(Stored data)

—————

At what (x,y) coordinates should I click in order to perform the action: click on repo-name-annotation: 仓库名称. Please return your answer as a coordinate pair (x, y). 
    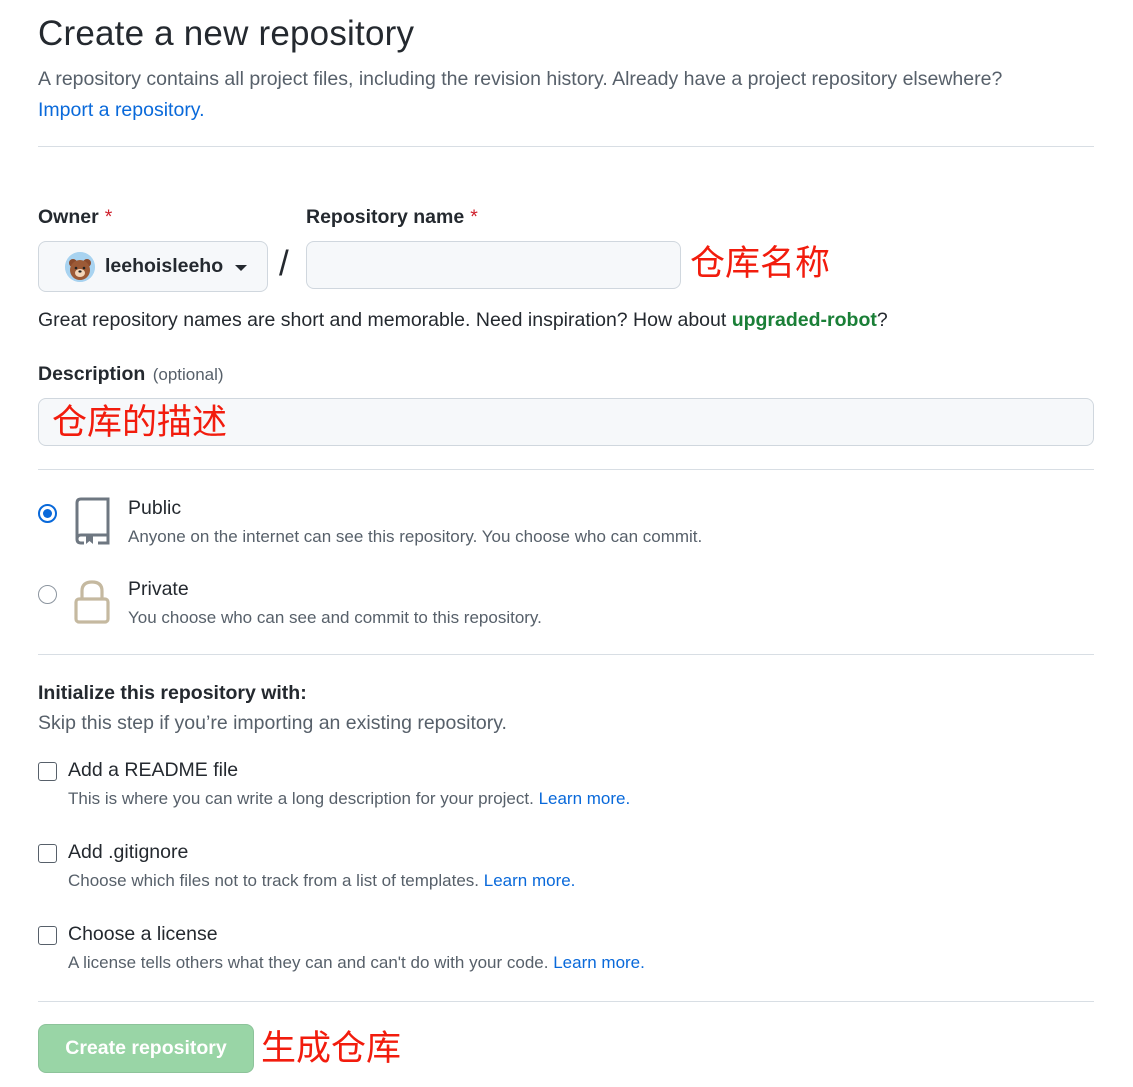
    Looking at the image, I should click on (760, 264).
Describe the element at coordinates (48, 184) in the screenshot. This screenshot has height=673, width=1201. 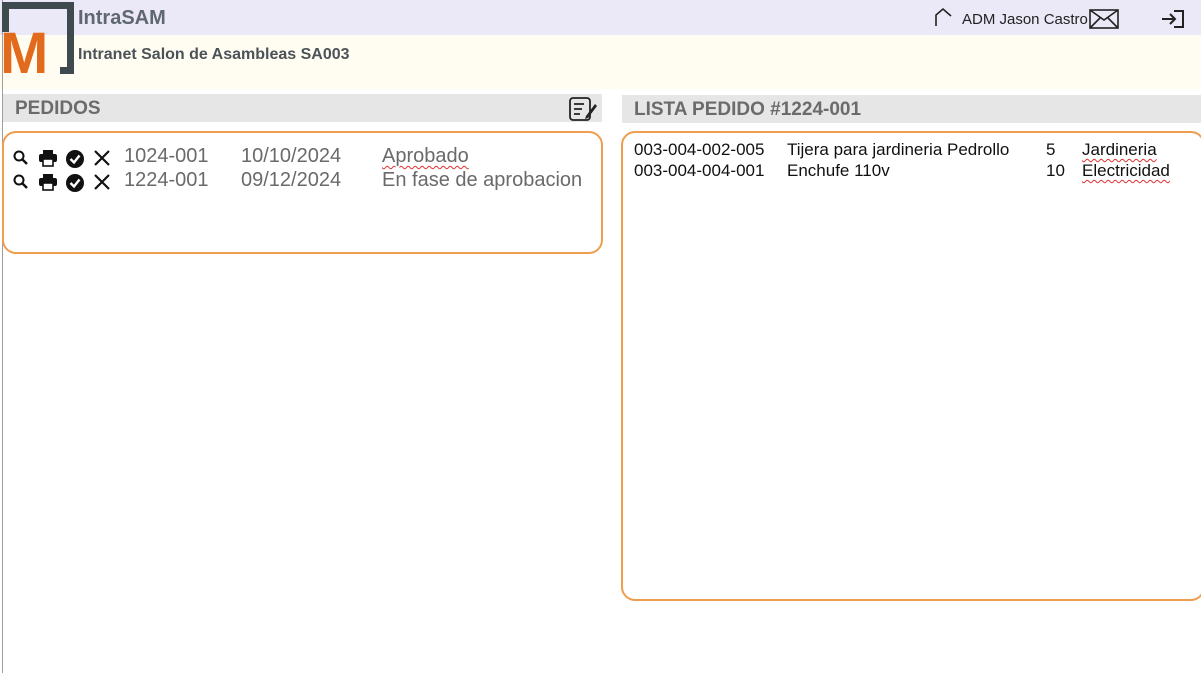
I see `print-icon` at that location.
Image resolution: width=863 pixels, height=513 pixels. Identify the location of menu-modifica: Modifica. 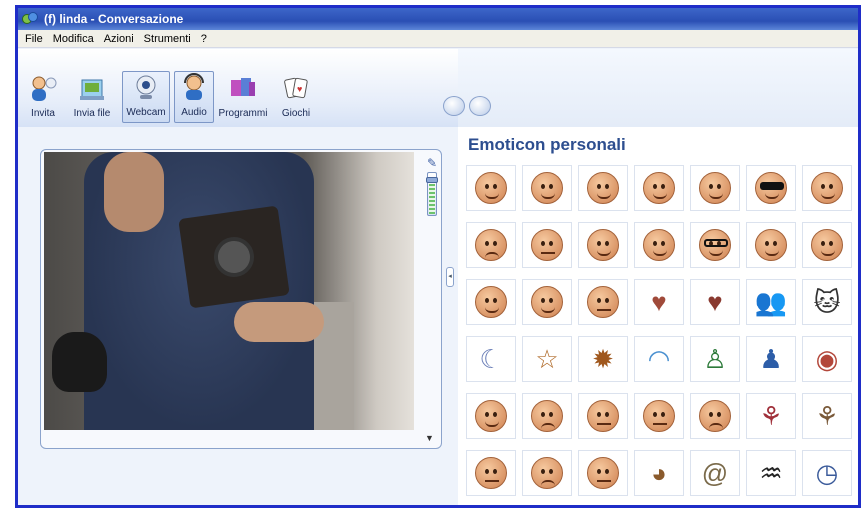
(74, 39).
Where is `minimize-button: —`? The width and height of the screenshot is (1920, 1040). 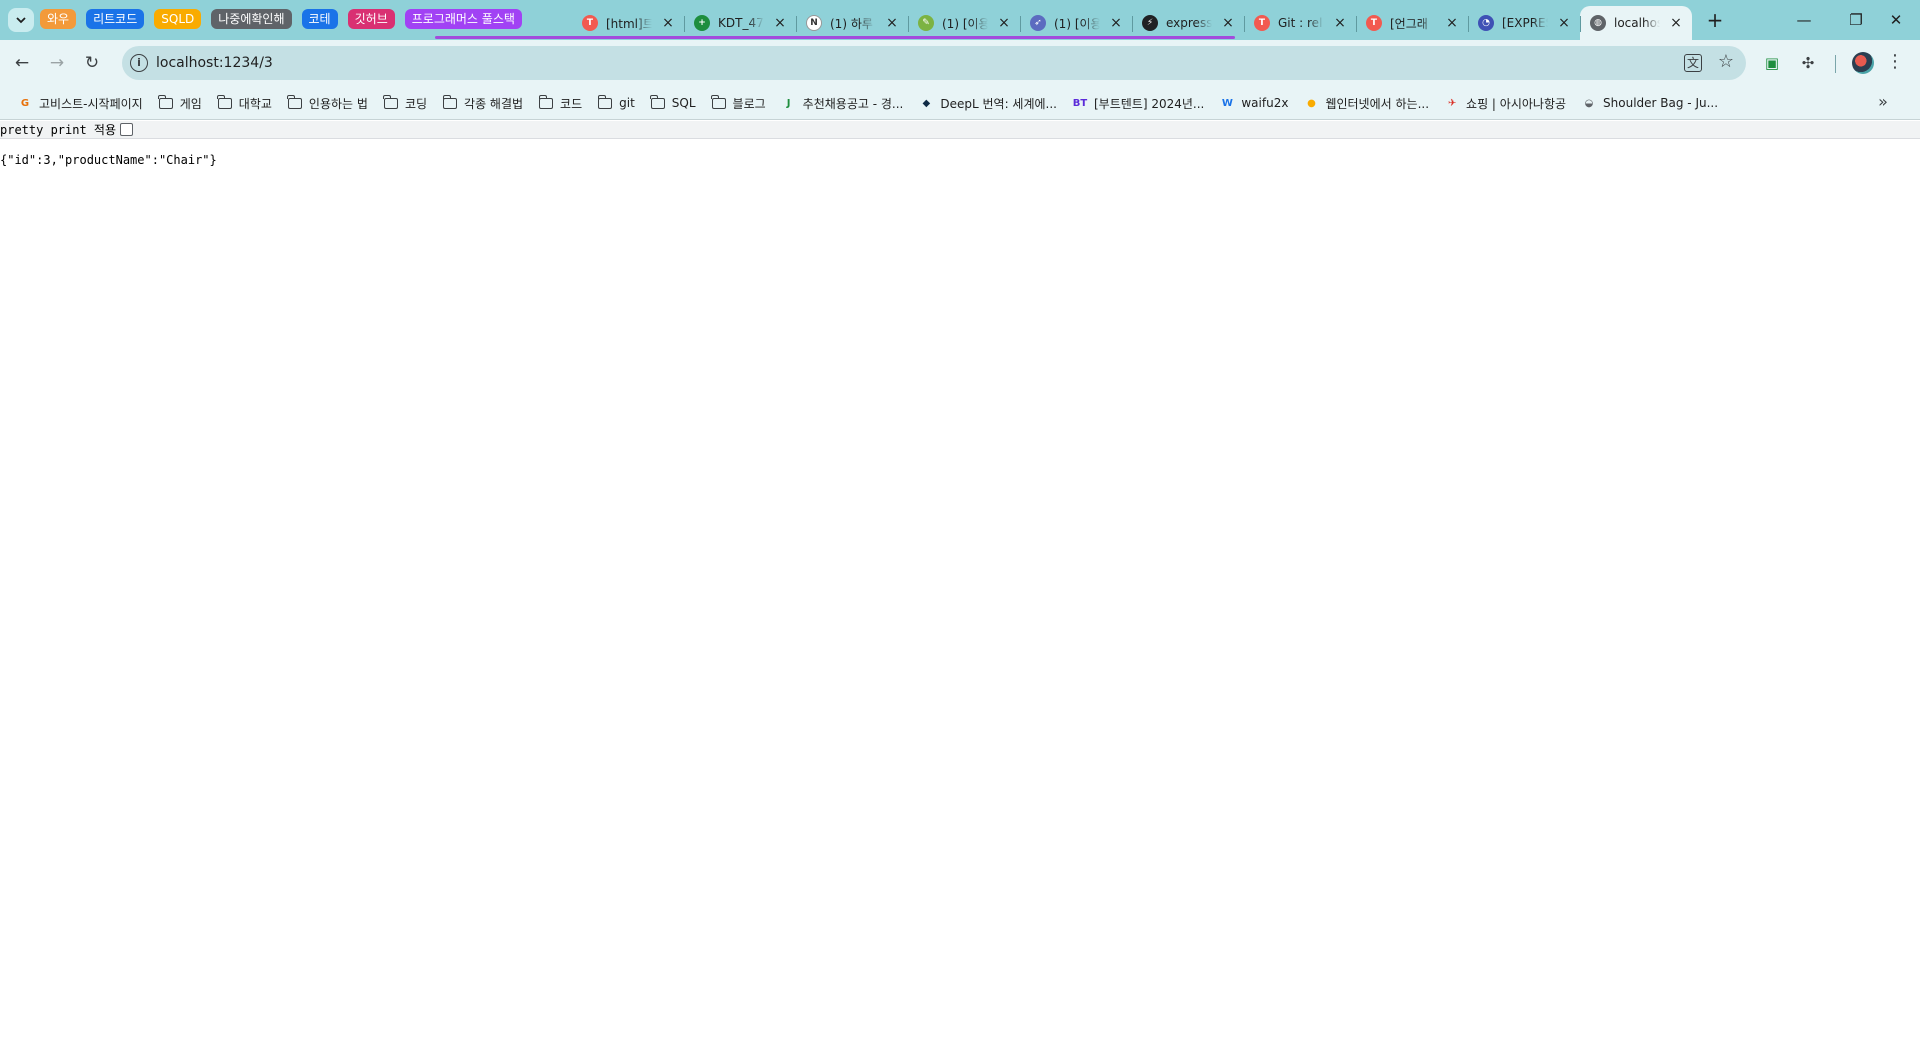
minimize-button: — is located at coordinates (1804, 20).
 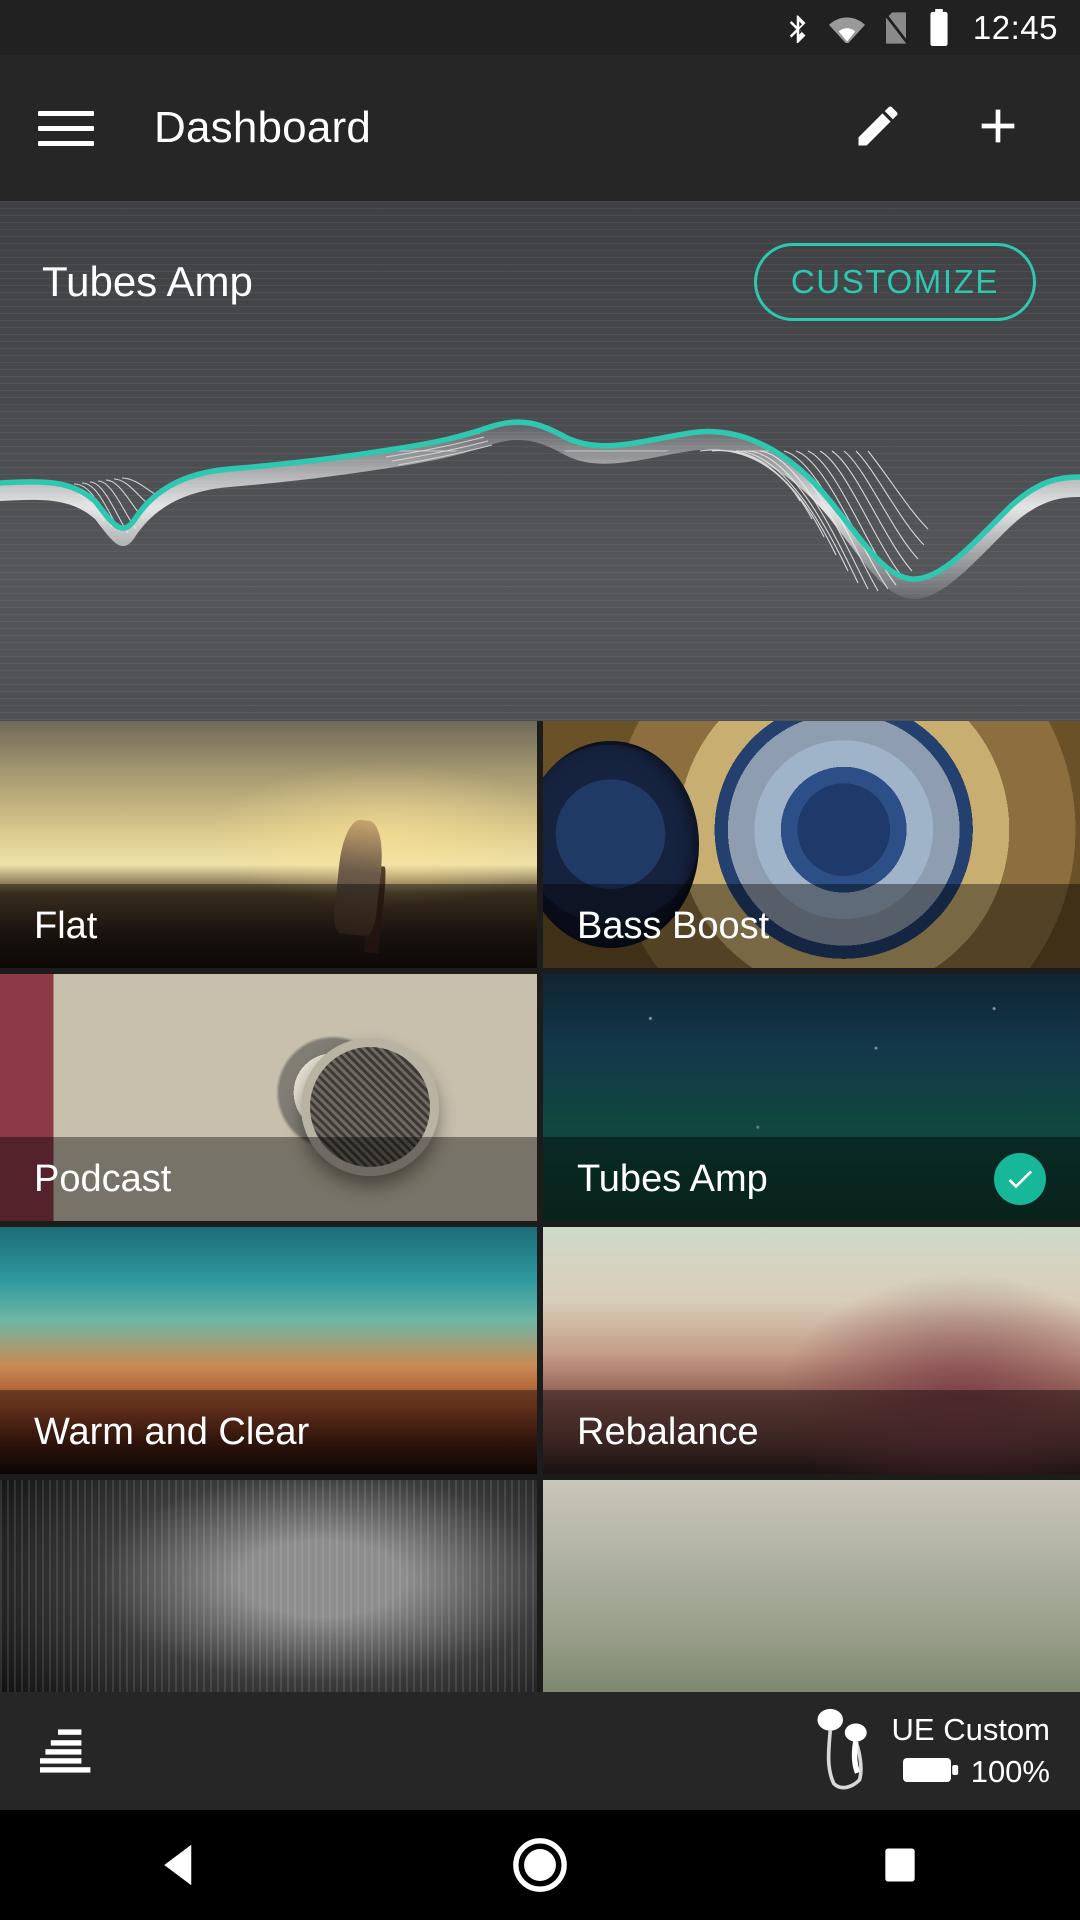 I want to click on preset-label: Bass Boost, so click(x=674, y=926).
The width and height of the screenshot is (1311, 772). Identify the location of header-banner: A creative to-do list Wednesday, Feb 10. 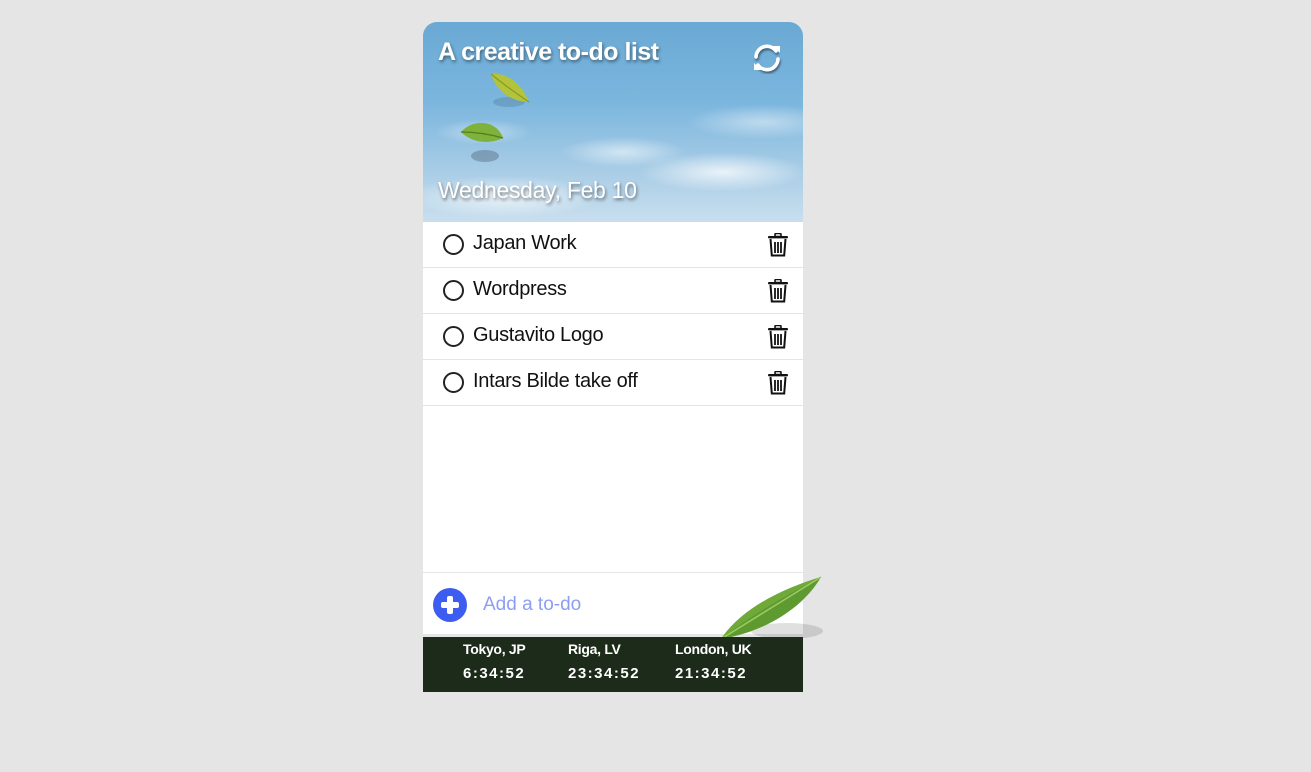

—————

▶ _DESCRIPTION OF THE TASK_
Please pull out every row above word for word, leaving out the pictures.

▶ _RESULT OF THE EXERCISE_
At what (x,y) coordinates should I click in order to perform the action: click on repo-name-annotation: 仓库名称. Please return your answer as a coordinate pair (x, y). 
    Looking at the image, I should click on (760, 264).
Describe the element at coordinates (48, 184) in the screenshot. This screenshot has height=673, width=1201. 
I see `print-icon` at that location.
Image resolution: width=863 pixels, height=513 pixels. Identify the location of menu-modifica: Modifica. 
(74, 39).
Where is `minimize-button: —`? The width and height of the screenshot is (1920, 1040). 
minimize-button: — is located at coordinates (1804, 20).
  I want to click on preset-label: Bass Boost, so click(x=674, y=926).
The width and height of the screenshot is (1311, 772). Identify the location of header-banner: A creative to-do list Wednesday, Feb 10. 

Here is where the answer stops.